Exercise directions:
Please report each line of the rows below that contains the word "icon", copying those lines in full. Case matters.

Supplied material:
++++++++++++++++++++

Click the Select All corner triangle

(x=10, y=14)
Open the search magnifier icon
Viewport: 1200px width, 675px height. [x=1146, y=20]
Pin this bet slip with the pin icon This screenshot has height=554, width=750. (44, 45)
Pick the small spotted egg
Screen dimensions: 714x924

++++++++++++++++++++

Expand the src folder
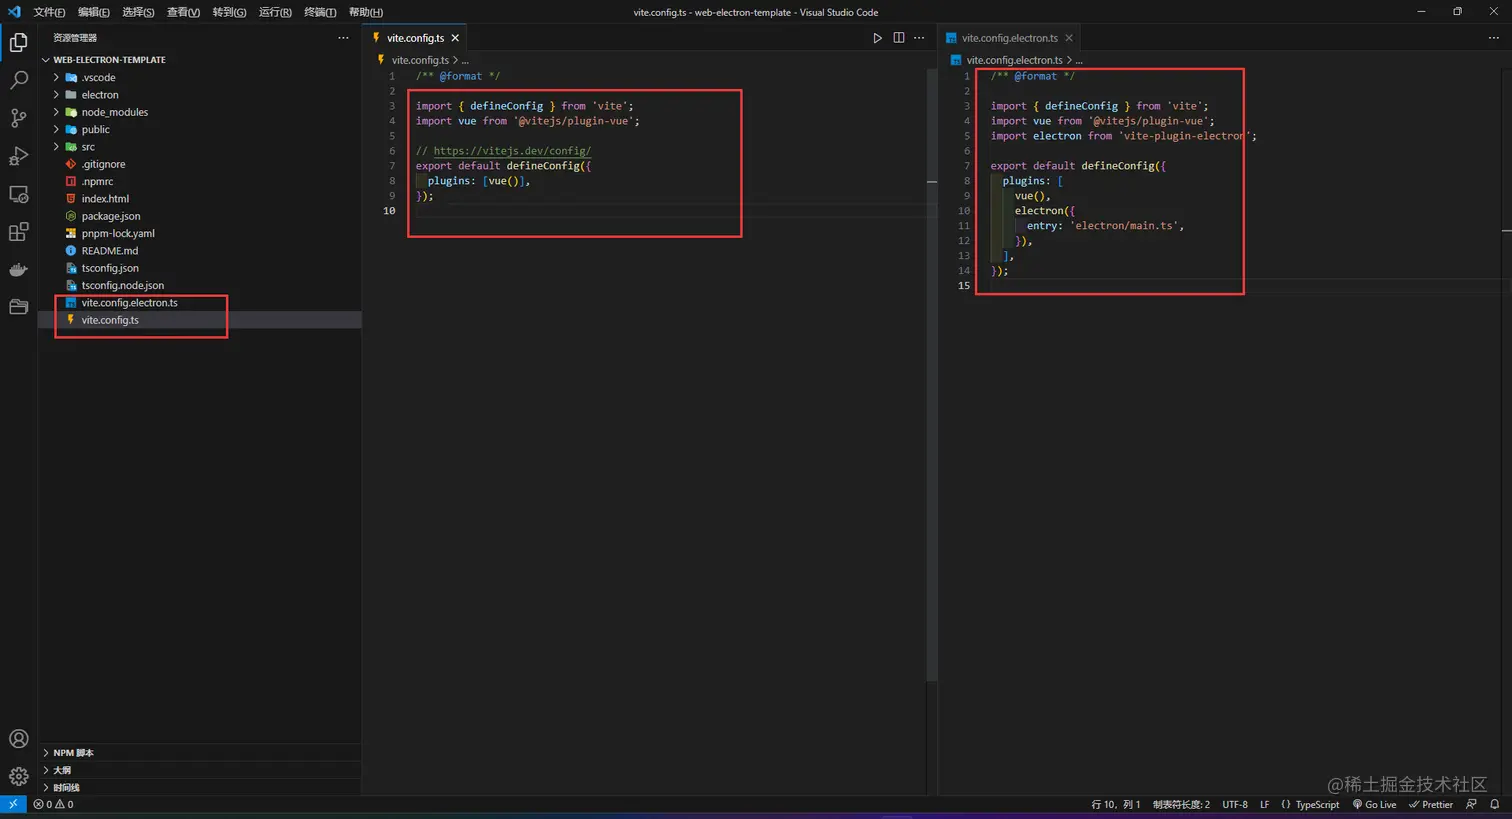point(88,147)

++++++++++++++++++++

Solution to this problem:
Open the search magnifier icon
Pin this bet slip with the pin icon This screenshot has height=554, width=750. (44, 45)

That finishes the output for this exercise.